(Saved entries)
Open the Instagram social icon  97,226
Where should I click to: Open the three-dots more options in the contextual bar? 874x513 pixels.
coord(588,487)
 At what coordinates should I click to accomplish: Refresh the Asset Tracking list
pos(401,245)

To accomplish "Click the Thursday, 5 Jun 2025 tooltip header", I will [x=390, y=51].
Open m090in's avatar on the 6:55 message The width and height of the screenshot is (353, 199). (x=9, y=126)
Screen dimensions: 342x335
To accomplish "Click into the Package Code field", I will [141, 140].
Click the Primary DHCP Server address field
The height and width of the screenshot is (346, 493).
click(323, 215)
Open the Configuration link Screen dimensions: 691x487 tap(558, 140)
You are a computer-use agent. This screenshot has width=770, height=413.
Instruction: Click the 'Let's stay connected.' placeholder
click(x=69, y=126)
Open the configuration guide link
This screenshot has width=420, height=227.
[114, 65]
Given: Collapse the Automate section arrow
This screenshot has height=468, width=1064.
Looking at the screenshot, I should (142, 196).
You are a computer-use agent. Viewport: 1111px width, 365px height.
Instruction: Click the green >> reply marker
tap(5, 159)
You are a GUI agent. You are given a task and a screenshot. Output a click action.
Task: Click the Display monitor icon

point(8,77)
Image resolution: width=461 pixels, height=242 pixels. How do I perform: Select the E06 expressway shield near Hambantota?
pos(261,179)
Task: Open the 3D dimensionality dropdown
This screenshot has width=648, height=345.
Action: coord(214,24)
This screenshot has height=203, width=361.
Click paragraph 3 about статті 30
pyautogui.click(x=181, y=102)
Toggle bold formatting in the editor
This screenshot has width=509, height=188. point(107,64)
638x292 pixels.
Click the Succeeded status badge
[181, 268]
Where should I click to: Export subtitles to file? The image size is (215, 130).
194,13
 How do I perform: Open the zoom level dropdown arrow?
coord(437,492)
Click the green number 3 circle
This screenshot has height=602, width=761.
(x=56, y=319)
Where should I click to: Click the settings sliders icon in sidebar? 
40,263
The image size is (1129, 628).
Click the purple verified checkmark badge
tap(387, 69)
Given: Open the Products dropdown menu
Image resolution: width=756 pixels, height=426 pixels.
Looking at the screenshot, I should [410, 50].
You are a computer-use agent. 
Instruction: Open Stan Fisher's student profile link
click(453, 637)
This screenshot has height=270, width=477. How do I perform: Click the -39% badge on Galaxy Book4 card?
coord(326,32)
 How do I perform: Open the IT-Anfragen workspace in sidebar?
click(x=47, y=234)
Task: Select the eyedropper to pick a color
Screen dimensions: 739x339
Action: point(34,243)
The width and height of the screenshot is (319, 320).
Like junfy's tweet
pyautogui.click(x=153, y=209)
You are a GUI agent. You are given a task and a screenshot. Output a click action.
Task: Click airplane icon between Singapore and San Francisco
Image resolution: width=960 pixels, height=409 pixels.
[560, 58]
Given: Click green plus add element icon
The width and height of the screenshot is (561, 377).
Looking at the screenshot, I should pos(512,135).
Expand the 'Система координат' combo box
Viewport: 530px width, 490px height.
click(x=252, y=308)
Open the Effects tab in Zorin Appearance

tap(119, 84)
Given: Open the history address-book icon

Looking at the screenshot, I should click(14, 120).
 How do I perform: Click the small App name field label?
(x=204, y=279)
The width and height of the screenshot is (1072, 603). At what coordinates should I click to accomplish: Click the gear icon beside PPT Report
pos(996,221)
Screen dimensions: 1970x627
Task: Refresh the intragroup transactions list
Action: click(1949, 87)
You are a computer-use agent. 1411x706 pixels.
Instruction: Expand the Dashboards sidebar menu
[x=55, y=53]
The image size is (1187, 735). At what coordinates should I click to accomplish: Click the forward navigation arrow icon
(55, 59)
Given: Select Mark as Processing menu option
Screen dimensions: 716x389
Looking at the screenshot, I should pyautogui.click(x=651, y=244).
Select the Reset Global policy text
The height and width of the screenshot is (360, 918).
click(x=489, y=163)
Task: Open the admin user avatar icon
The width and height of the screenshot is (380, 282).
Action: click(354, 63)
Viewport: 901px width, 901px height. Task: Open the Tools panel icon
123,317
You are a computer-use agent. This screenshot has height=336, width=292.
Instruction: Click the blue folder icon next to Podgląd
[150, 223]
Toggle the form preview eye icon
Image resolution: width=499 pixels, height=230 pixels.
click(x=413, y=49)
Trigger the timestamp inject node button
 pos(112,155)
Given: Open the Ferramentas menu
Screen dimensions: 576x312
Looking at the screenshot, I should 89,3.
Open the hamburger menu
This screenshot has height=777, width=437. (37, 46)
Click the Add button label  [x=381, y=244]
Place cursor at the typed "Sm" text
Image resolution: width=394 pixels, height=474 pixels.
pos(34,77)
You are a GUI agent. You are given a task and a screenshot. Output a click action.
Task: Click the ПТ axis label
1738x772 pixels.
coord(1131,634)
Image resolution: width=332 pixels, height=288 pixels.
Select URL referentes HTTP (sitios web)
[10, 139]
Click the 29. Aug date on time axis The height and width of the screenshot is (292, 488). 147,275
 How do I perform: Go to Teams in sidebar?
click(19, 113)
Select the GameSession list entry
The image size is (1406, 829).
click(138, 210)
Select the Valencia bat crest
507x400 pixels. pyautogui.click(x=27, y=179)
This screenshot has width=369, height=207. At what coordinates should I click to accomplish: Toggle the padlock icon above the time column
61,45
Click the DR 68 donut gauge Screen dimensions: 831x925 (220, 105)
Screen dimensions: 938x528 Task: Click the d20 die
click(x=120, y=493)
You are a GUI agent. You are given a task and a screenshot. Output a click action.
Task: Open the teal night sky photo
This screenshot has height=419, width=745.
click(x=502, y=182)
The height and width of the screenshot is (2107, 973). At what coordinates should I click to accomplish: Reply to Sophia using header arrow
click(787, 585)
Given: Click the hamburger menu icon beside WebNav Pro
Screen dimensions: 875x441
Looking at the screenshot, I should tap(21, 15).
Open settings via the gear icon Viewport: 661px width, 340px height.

Required work:
Transcribe all of the data exactly, leaving no line out.

Your response:
Open the Instagram social icon  97,226
Where should I click to: Open the three-dots more options in the contextual bar? 874x513 pixels.
coord(588,487)
 At what coordinates should I click to accomplish: Refresh the Asset Tracking list
pos(401,245)

To accomplish "Click the Thursday, 5 Jun 2025 tooltip header", I will [x=390, y=51].
Open m090in's avatar on the 6:55 message The width and height of the screenshot is (353, 199). (x=9, y=126)
Screen dimensions: 342x335
To accomplish "Click into the Package Code field", I will [141, 140].
Click the Primary DHCP Server address field
The height and width of the screenshot is (346, 493).
click(323, 215)
Open the Configuration link Screen dimensions: 691x487 tap(558, 140)
You are a computer-use agent. This screenshot has width=770, height=413.
Instruction: Click the 'Let's stay connected.' placeholder
click(x=69, y=126)
Open the configuration guide link
This screenshot has width=420, height=227.
[114, 65]
Given: Collapse the Automate section arrow
This screenshot has height=468, width=1064.
Looking at the screenshot, I should (142, 196).
You are a computer-use agent. Viewport: 1111px width, 365px height.
Instruction: Click the green >> reply marker
tap(5, 159)
You are a GUI agent. You are given a task and a screenshot. Output a click action.
Task: Click the Display monitor icon

point(8,77)
Image resolution: width=461 pixels, height=242 pixels. How do I perform: Select the E06 expressway shield near Hambantota?
pos(261,179)
Task: Open the 3D dimensionality dropdown
This screenshot has width=648, height=345.
Action: coord(214,24)
This screenshot has height=203, width=361.
Click paragraph 3 about статті 30
pyautogui.click(x=181, y=102)
Toggle bold formatting in the editor
This screenshot has width=509, height=188. point(107,64)
638x292 pixels.
Click the Succeeded status badge
[181, 268]
Where should I click to: Export subtitles to file? The image size is (215, 130).
194,13
 How do I perform: Open the zoom level dropdown arrow?
coord(437,492)
Click the green number 3 circle
This screenshot has height=602, width=761.
(x=56, y=319)
Where should I click to: Click the settings sliders icon in sidebar? 
40,263
The image size is (1129, 628).
Click the purple verified checkmark badge
tap(387, 69)
Given: Open the Products dropdown menu
Image resolution: width=756 pixels, height=426 pixels.
Looking at the screenshot, I should [410, 50].
You are a computer-use agent. 
Instruction: Open Stan Fisher's student profile link
click(453, 637)
This screenshot has height=270, width=477. How do I perform: Click the -39% badge on Galaxy Book4 card?
coord(326,32)
 How do I perform: Open the IT-Anfragen workspace in sidebar?
click(x=47, y=234)
Task: Select the eyedropper to pick a color
Screen dimensions: 739x339
Action: point(34,243)
The width and height of the screenshot is (319, 320).
Like junfy's tweet
pyautogui.click(x=153, y=209)
You are a GUI agent. You are given a task and a screenshot. Output a click action.
Task: Click airplane icon between Singapore and San Francisco
Image resolution: width=960 pixels, height=409 pixels.
[560, 58]
Given: Click green plus add element icon
The width and height of the screenshot is (561, 377).
Looking at the screenshot, I should pos(512,135).
Expand the 'Система координат' combo box
Viewport: 530px width, 490px height.
click(x=252, y=308)
Open the Effects tab in Zorin Appearance

tap(119, 84)
Given: Open the history address-book icon

Looking at the screenshot, I should click(14, 120).
 How do I perform: Click the small App name field label?
(x=204, y=279)
The width and height of the screenshot is (1072, 603). At what coordinates should I click to accomplish: Click the gear icon beside PPT Report
pos(996,221)
Screen dimensions: 1970x627
Task: Refresh the intragroup transactions list
Action: click(1949, 87)
You are a computer-use agent. 1411x706 pixels.
Instruction: Expand the Dashboards sidebar menu
[x=55, y=53]
The image size is (1187, 735). At what coordinates should I click to accomplish: Click the forward navigation arrow icon
(55, 59)
Given: Select Mark as Processing menu option
Screen dimensions: 716x389
Looking at the screenshot, I should pyautogui.click(x=651, y=244).
Select the Reset Global policy text
The height and width of the screenshot is (360, 918).
click(x=489, y=163)
Task: Open the admin user avatar icon
The width and height of the screenshot is (380, 282).
Action: click(354, 63)
Viewport: 901px width, 901px height. Task: Open the Tools panel icon
123,317
You are a computer-use agent. This screenshot has height=336, width=292.
Instruction: Click the blue folder icon next to Podgląd
[150, 223]
Toggle the form preview eye icon
Image resolution: width=499 pixels, height=230 pixels.
click(x=413, y=49)
Trigger the timestamp inject node button
 pos(112,155)
Given: Open the Ferramentas menu
Screen dimensions: 576x312
Looking at the screenshot, I should 89,3.
Open the hamburger menu
This screenshot has height=777, width=437. (37, 46)
Click the Add button label  [x=381, y=244]
Place cursor at the typed "Sm" text
Image resolution: width=394 pixels, height=474 pixels.
pos(34,77)
You are a GUI agent. You are given a task and a screenshot. Output a click action.
Task: Click the ПТ axis label
1738x772 pixels.
coord(1131,634)
Image resolution: width=332 pixels, height=288 pixels.
Select URL referentes HTTP (sitios web)
[10, 139]
Click the 29. Aug date on time axis The height and width of the screenshot is (292, 488). 147,275
 How do I perform: Go to Teams in sidebar?
click(19, 113)
Select the GameSession list entry
The image size is (1406, 829).
click(138, 210)
Select the Valencia bat crest
507x400 pixels. pyautogui.click(x=27, y=179)
This screenshot has width=369, height=207. At what coordinates should I click to accomplish: Toggle the padlock icon above the time column
61,45
Click the DR 68 donut gauge Screen dimensions: 831x925 (220, 105)
Screen dimensions: 938x528 Task: Click the d20 die
click(x=120, y=493)
You are a GUI agent. You are given a task and a screenshot. Output a click action.
Task: Open the teal night sky photo
This screenshot has height=419, width=745.
click(x=502, y=182)
The height and width of the screenshot is (2107, 973). At what coordinates should I click to accomplish: Reply to Sophia using header arrow
click(787, 585)
Given: Click the hamburger menu icon beside WebNav Pro
Screen dimensions: 875x441
Looking at the screenshot, I should tap(21, 15).
Open settings via the gear icon Viewport: 661px width, 340px height.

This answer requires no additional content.